De acordo com as testemunhas, no fatídico dia, 22 de Julho passado, o reverendo King primeiro tentou arrancar-lhes a confissão de tão imoral e anti-cristã conduta a golpes de uma barra metálica. Depois, com a colaboração da reverenda irmã Kelechi, igualmente em custódia policial, aspergiu os pecadores com gasolina e deitou-lhes fogo.

King é um líder religioso carismático, o Jesu Oyingbo, que prometia milagres tais como «inoculação espiritual» contra o HIV/SIDA, cancro e todas as doenças relacionadas com sangue. Aparentemente «inoculava» de forma mais carnal as mulheres da sua congregação, mesmo as casadas.

O abuso sexual dos fiéis, sejam eles adultos ou crianças, é, como já escrevi inúmeras vezes, recorrente no clero cristão. Mais um exemplo chega-nos dos Estados Unidos, em que o bispo Terry Hornbuckle está a ser julgado por violação de 3 mulheres da sua congregação. Uma dessas mulheres foi violada por Hornbuckle na sequência de um encontro privado em que este pretendia dissuadi-la de comportamentos «contrários à lei da Igreja», já que tinham chegado ao «moralista» pastor rumores de que a mulher em causa era homossexual.
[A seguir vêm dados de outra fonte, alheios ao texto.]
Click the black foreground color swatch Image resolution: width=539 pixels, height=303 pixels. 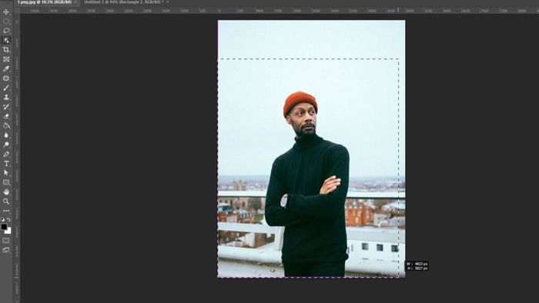pos(4,226)
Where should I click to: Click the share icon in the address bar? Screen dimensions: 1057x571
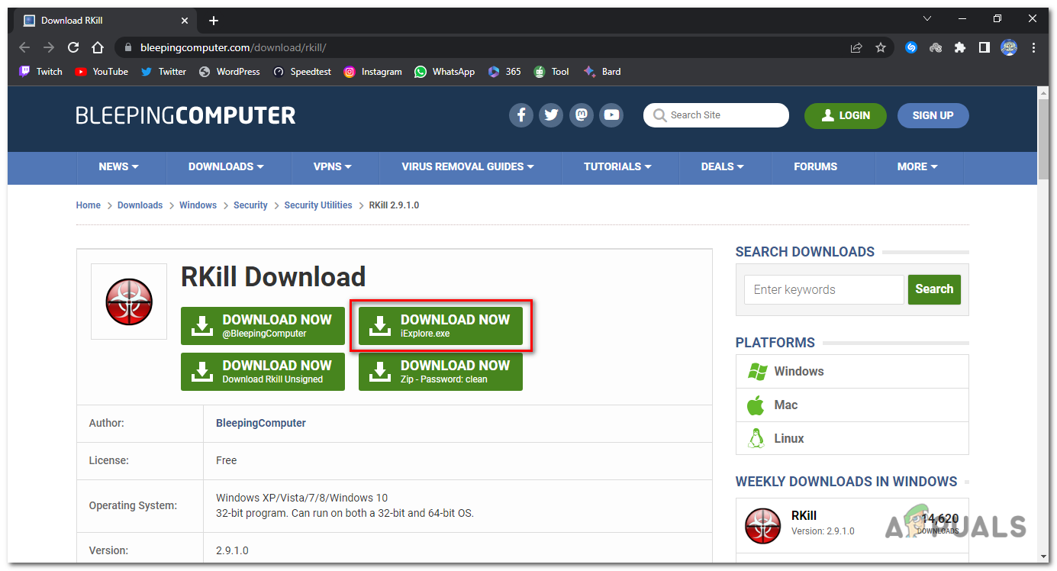pyautogui.click(x=856, y=47)
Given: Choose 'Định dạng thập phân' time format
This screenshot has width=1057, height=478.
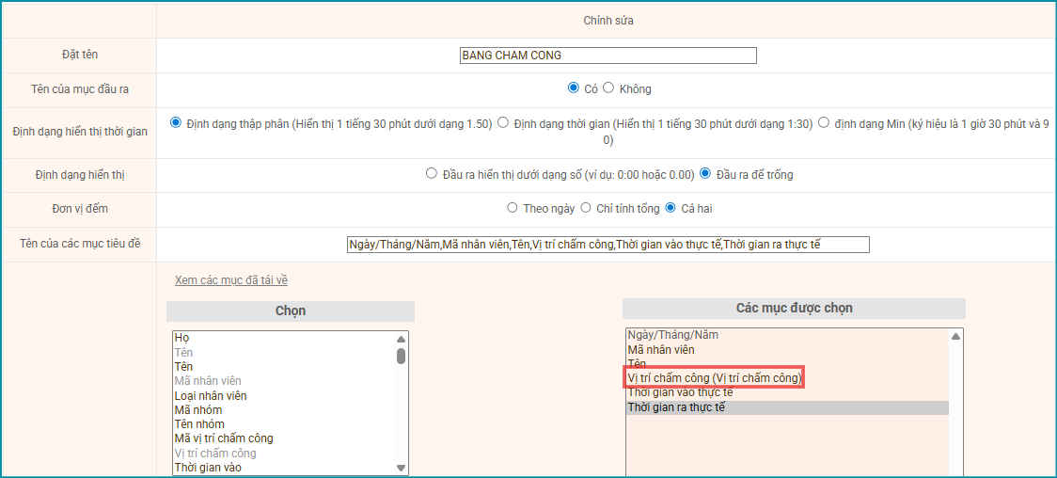Looking at the screenshot, I should click(175, 122).
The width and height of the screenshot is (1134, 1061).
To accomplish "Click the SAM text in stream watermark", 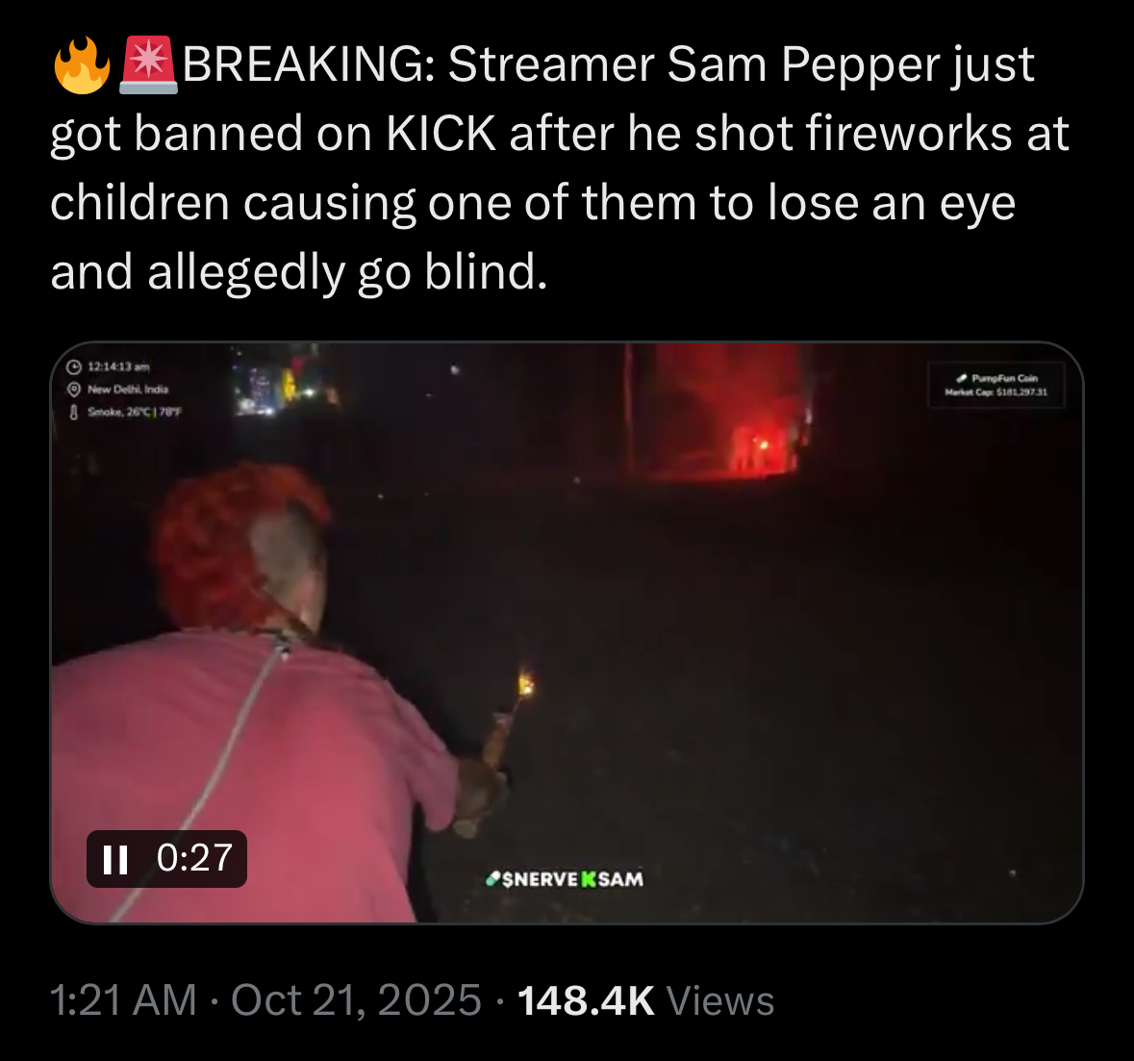I will pyautogui.click(x=620, y=879).
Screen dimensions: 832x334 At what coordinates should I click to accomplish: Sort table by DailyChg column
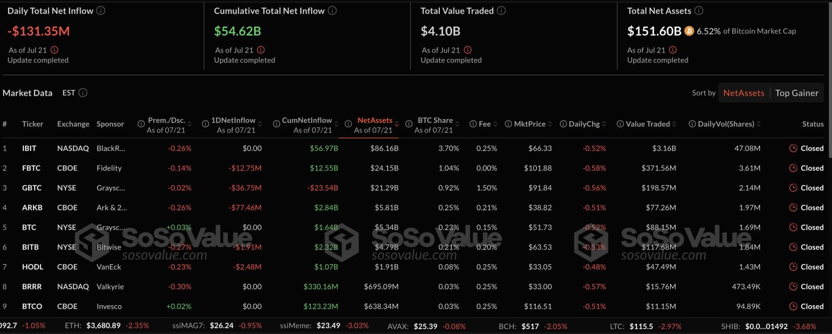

Os dois casos têm em comum o facto de os clérigos envolvidos serem «estrelas» (cadentes) no panorama religioso local, com frequentes aparições nos media dos respectivos países e a sua popularidade de certa forma lhes ter concedido um sentimento de impunidade, nomeadamente no que diz respeito à imposição nas congregações respectivas da sua visão aberrante de (i)moralidade sexual.